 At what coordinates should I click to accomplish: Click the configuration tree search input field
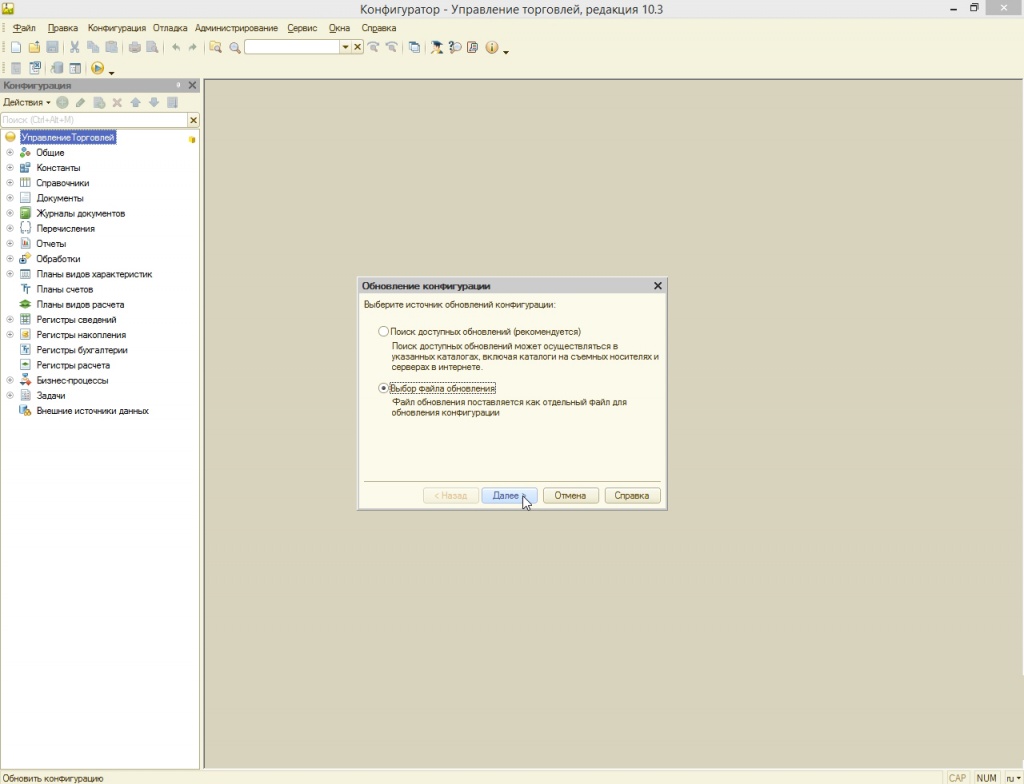[x=94, y=120]
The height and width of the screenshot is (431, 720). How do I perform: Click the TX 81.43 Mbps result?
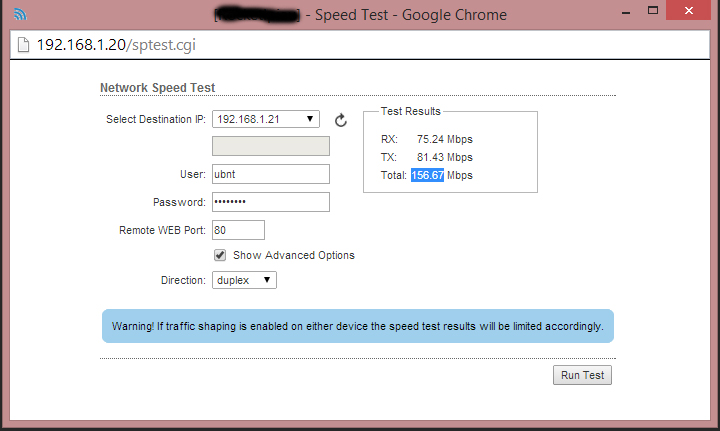point(444,157)
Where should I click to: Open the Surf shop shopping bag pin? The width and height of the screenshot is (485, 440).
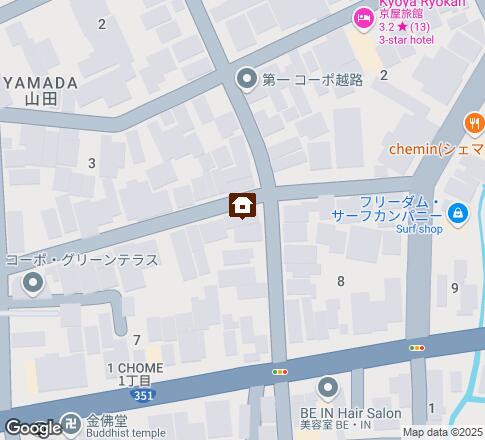[x=458, y=214]
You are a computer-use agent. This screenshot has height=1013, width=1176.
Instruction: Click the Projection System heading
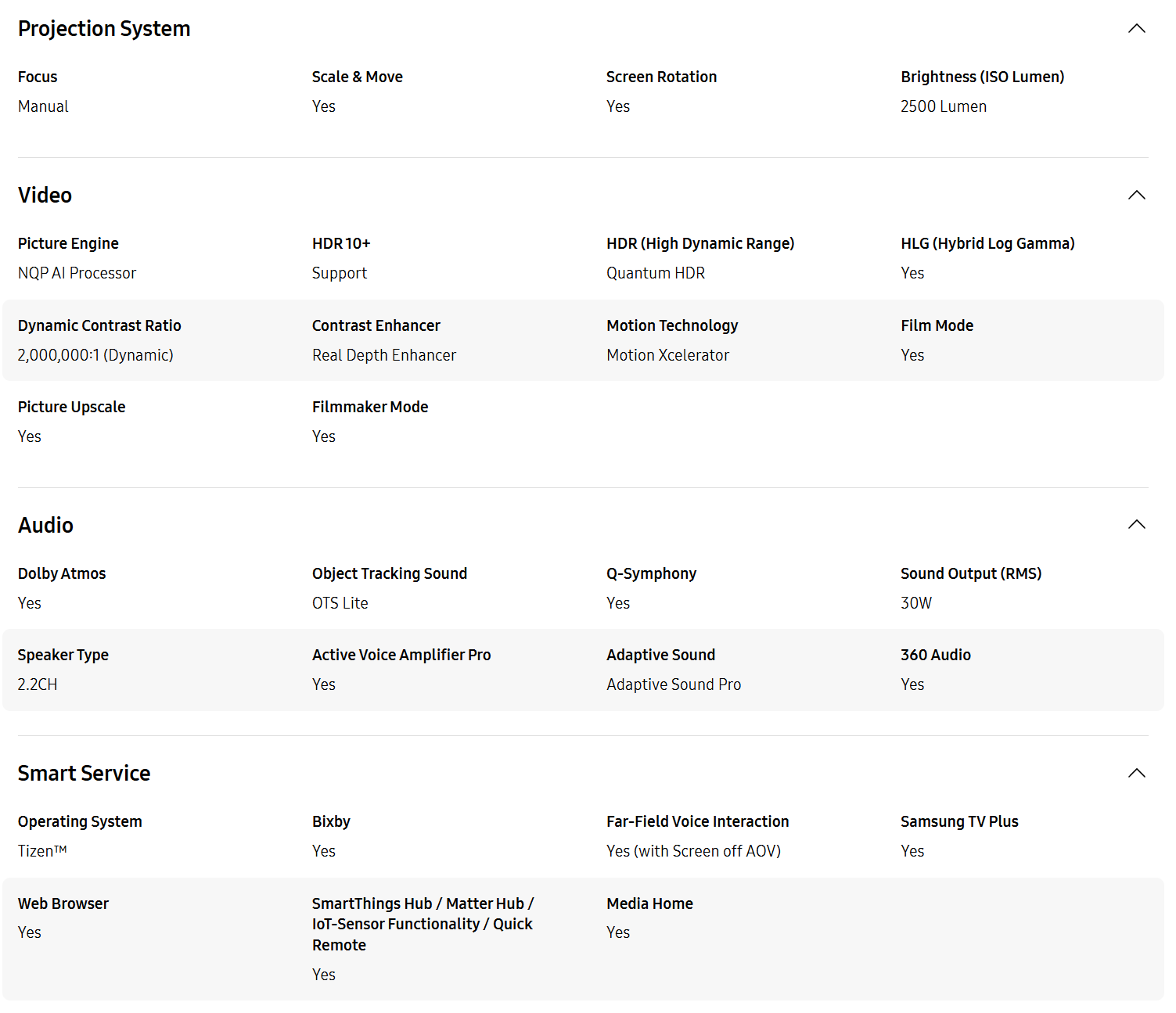point(104,29)
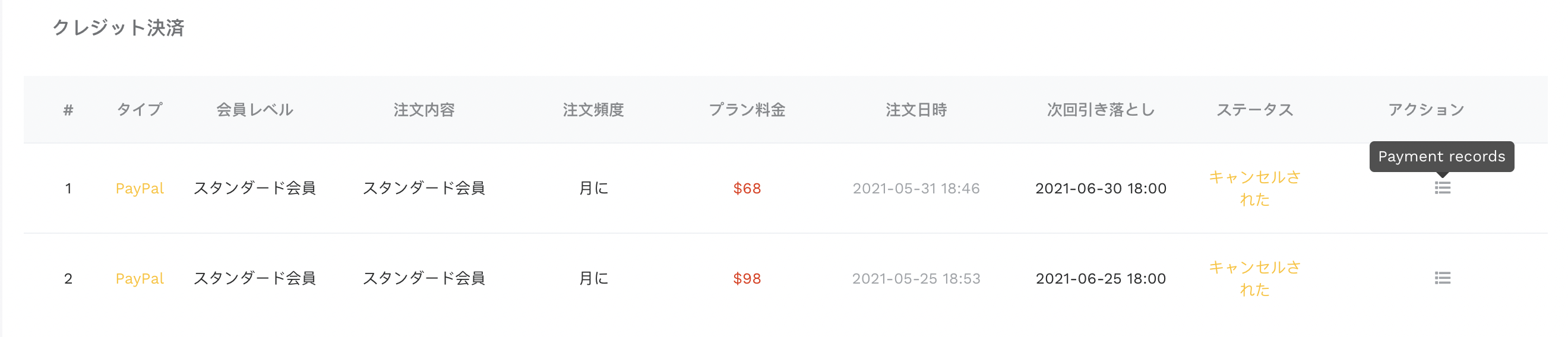Viewport: 1568px width, 337px height.
Task: Click next billing date 2021-06-25 18:00
Action: point(1101,279)
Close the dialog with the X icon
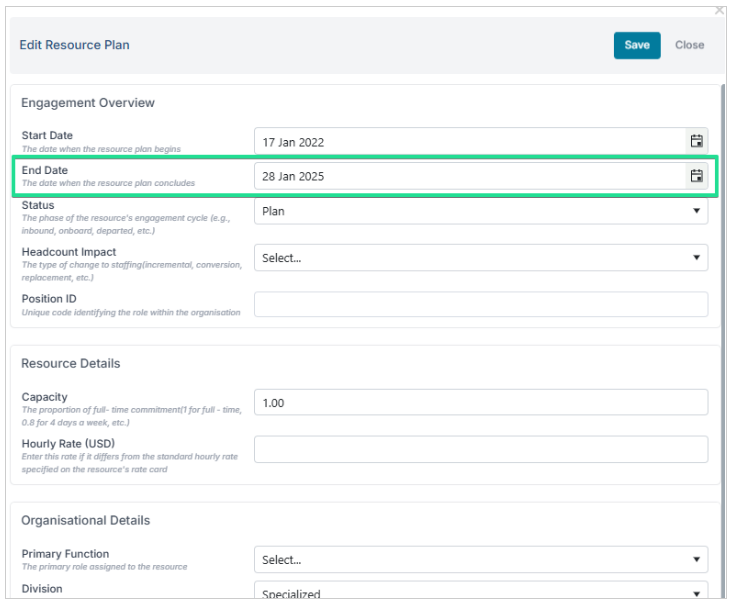This screenshot has width=739, height=606. click(x=719, y=10)
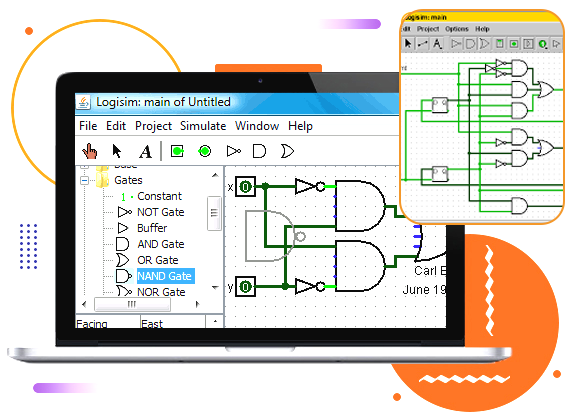Pick the OR gate toolbar icon

tap(287, 151)

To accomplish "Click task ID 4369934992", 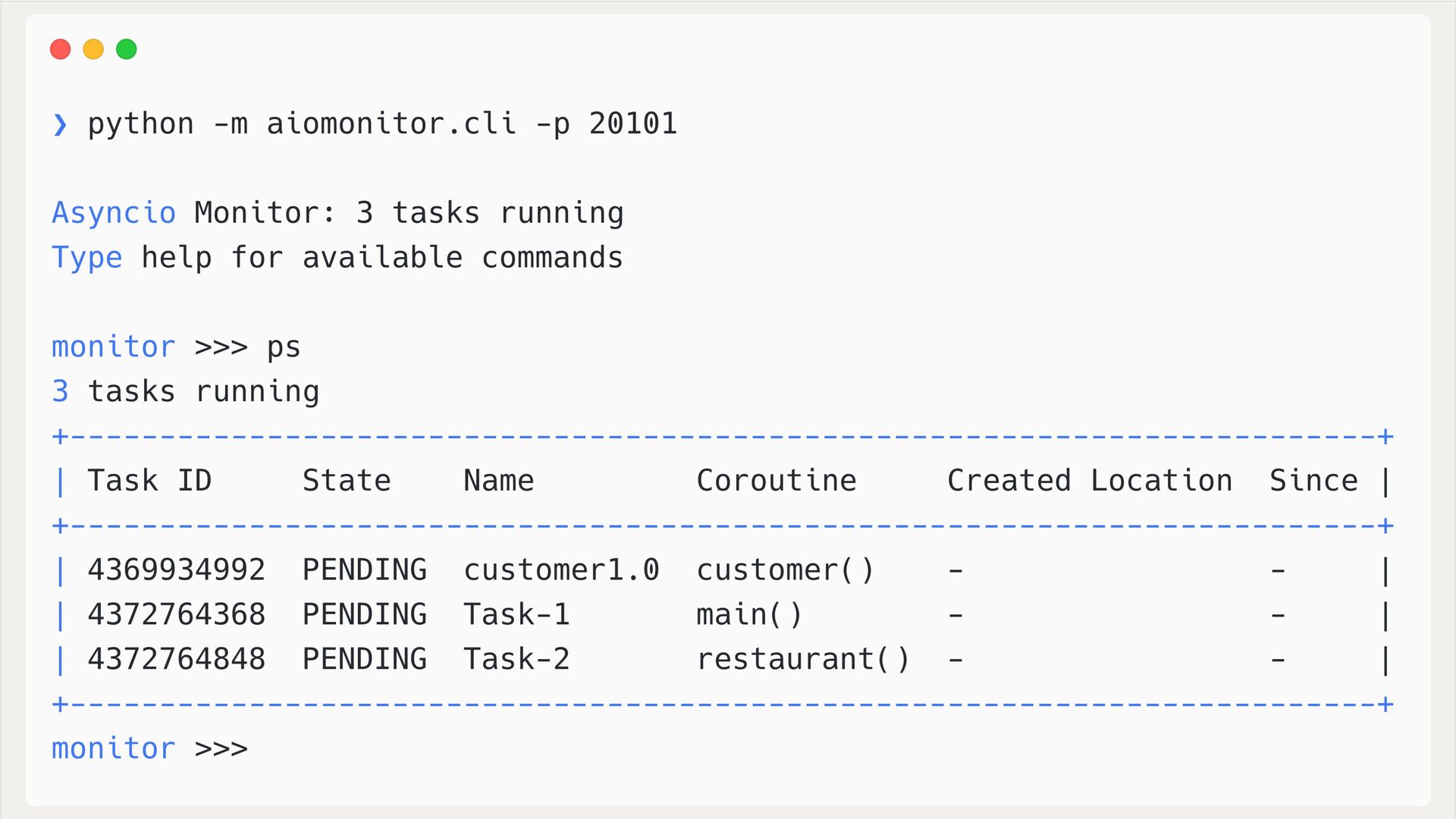I will 177,570.
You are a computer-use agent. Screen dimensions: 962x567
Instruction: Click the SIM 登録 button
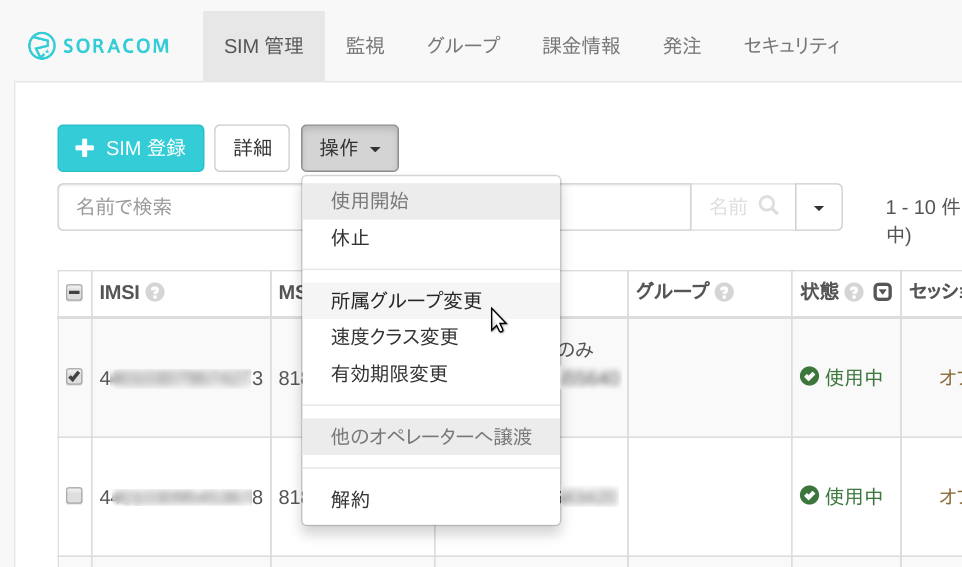click(131, 148)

+++

:: Your goal ::
Every line of the material above that contains "agent" should be counted; give the total only.

:: Reply to the task ::
2